Prosecutors, however, had ample other evidence that established the materiality of Sussmann’s misrepresentation to Baker. But the jurors didn’t care because the jury, in the truest sense, was a jury of Sussmann’s peers. Just as his actual colleagues, Baker and Priestap, shrugged off the Section 1001 false statement offense, so did the jury, who could easily envision their neighbors and friends sitting in his stead.

 

But the proof that the FBI is no longer “ours” came even before the jury verdict—months earlier, when Special Counsel John Durham revealed in a discovery update that the Department of Justice’s Office of Inspector General withheld evidence from Durham’s team.

 

The DOJ’s OIG is charged with conducting independent investigations related to DOJ employees and programs, including alleged misconduct by FBI agents.

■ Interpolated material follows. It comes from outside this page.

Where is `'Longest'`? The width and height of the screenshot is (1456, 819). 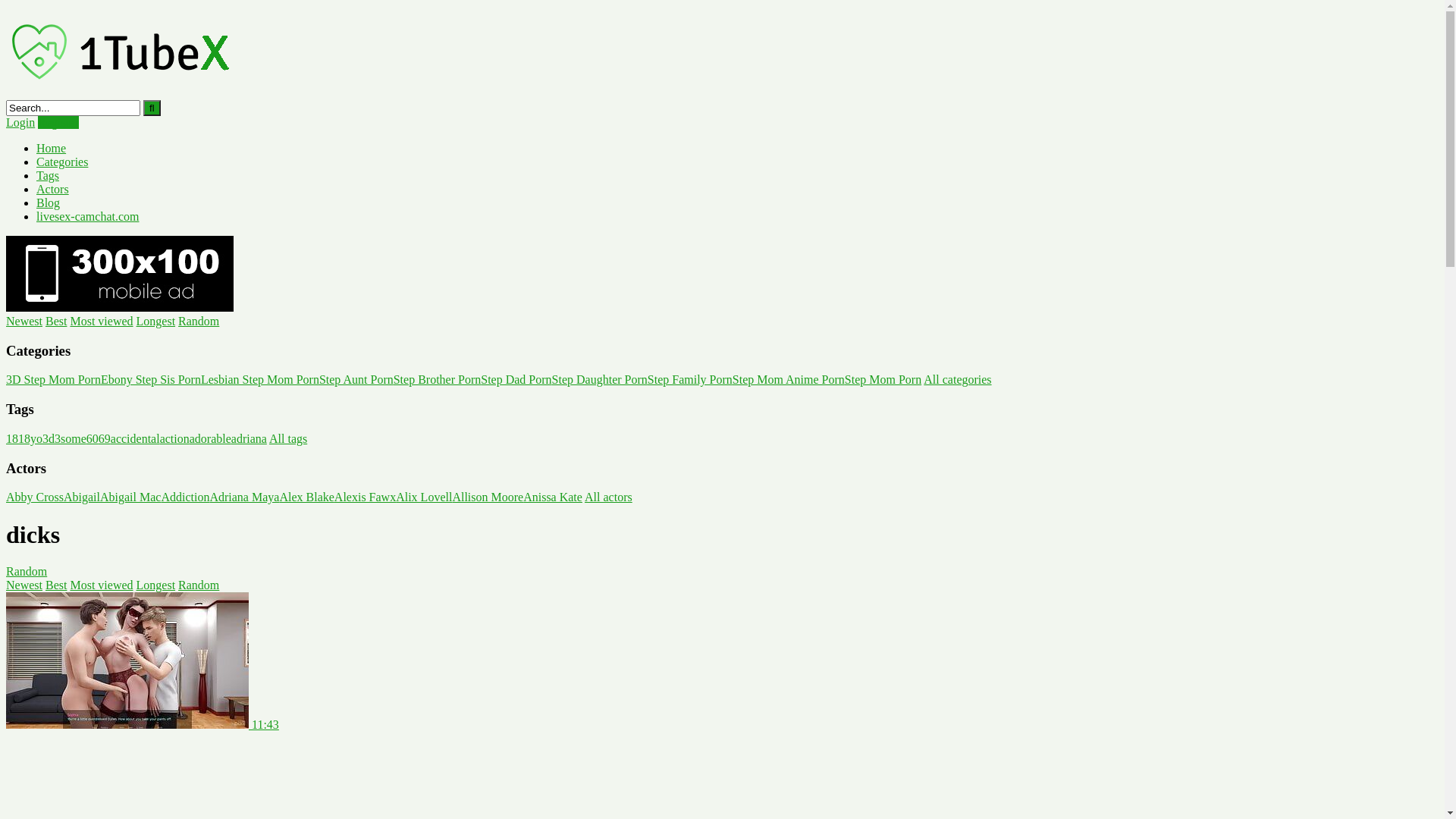
'Longest' is located at coordinates (156, 320).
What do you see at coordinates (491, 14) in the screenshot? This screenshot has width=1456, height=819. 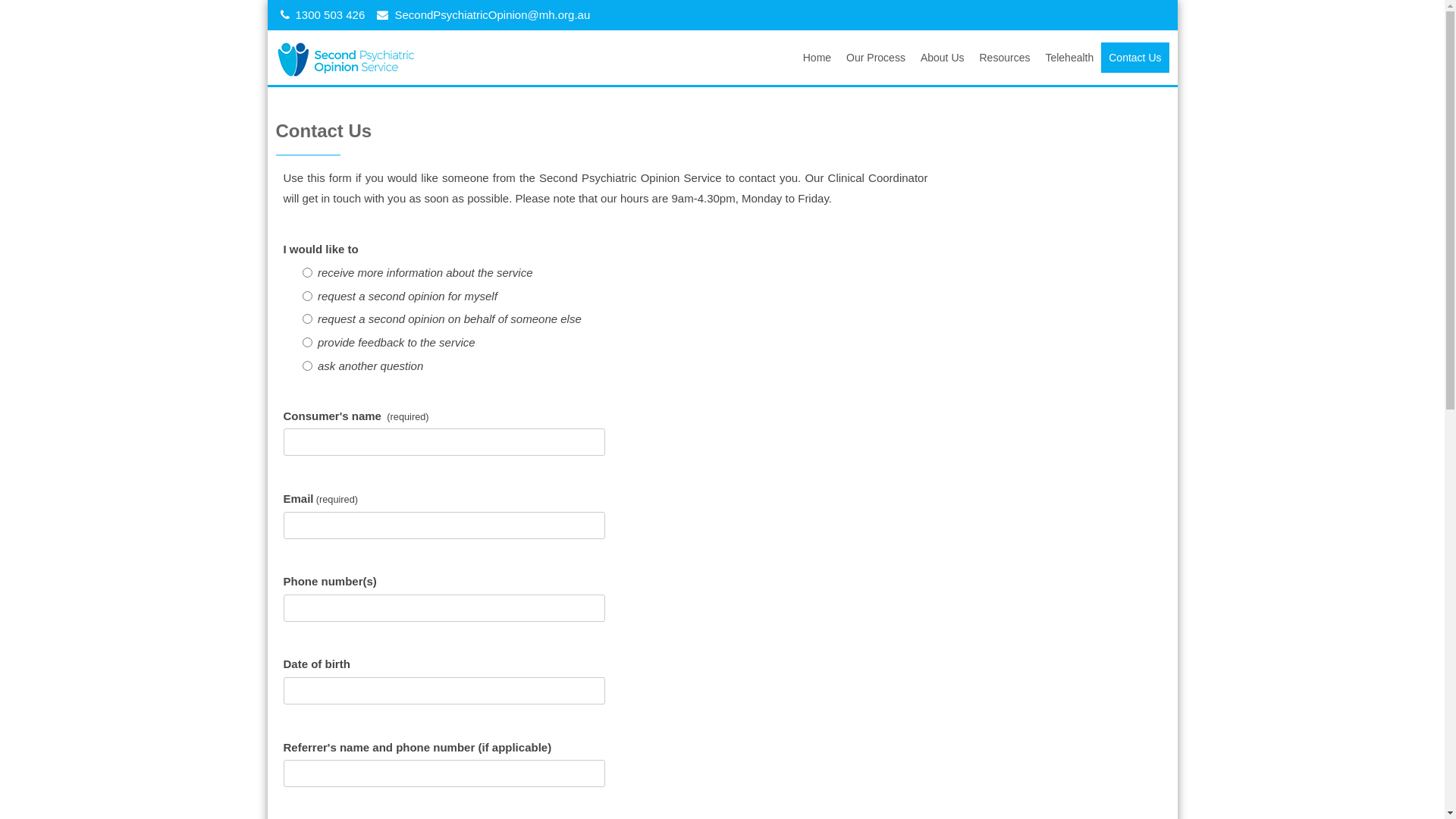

In preparing for the Sussmann trial, the special counsel’s office met with the OIG in October 2021 “to discuss discoverable materials that may be in the OIG’s possession.”

 

Even though the OIG possessed two of Baker’s FBI cellphones, prosecutors were not told of the phones’ existence by the OIG. Rather, the special counsel only learned of the two cellphones on January 6, 2022, when another FBI employee mentioned them.

 

The same discovery update that revealed the OIG had failed to mention Baker’s cell phones also noted that the OIG had falsely told Durham’s team that “a written forensic report” was the only information it possessed concerning a meeting between Sussmann and the OIG.

 

That meeting had occurred in early 2017, when Sussmann, on behalf of an unnamed client now known to be Joffe, went to the IG with a report that his client “had observed that a specific OIG employee’s computer was ‘seen publicly’ in ‘Internet traffic’ and was connecting to a Virtual Private Network in a foreign country.” The OIG provided the special counsel with the forensic report, but in doing so, also represented to prosecutors that it had ‘no other file[] or other documentation’ relating to this cyber matter.”

 

However, after Sussmann’s defense team informed Durham that Sussmann had personally met with the IG, the special counsel’s office circled back and, amazingly, the OIG discovered additional documentation related to Sussmann’s meeting with the IG. That the OIG—the entity charged with investigating FBI misconduct—withheld not one, but two pieces of evidence from the special counsel’s office until cornered should crush any remaining faith our country holds in the FBI.

 

And there was little trust left after the FBI launched Crossfire Hurricane on the most ridiculous of pretexts; after text messages revealed Lisa Page and Peter Strzok’s anti-Trump sentiments drove the Crossfire Hurricane team members; after the FBI and DOJ obtained four court surveillance orders based on fraud and then illegally surveilled Carter Page; after fired FBI Director James Comey leaked to the press, via an attorney friend, memos he had written following meetings with then-President Trump, to prompt the appointment of a different special counsel; and after FBI agent William Barnett told investigators that he believed Special Counsel Robert Mueller’s office used the prosecution of Gen. Michael Flynn “to get Trump.”

 

The special counsel’s prosecution of Sussmann offered an opportunity for the country to see at least a small acknowledgment that the politicization of the FBI would not be tolerated. Instead, Americans witnessed confirmation by former FBI agents, the OIG, and the DC jury that the FBI is theirs, not ours.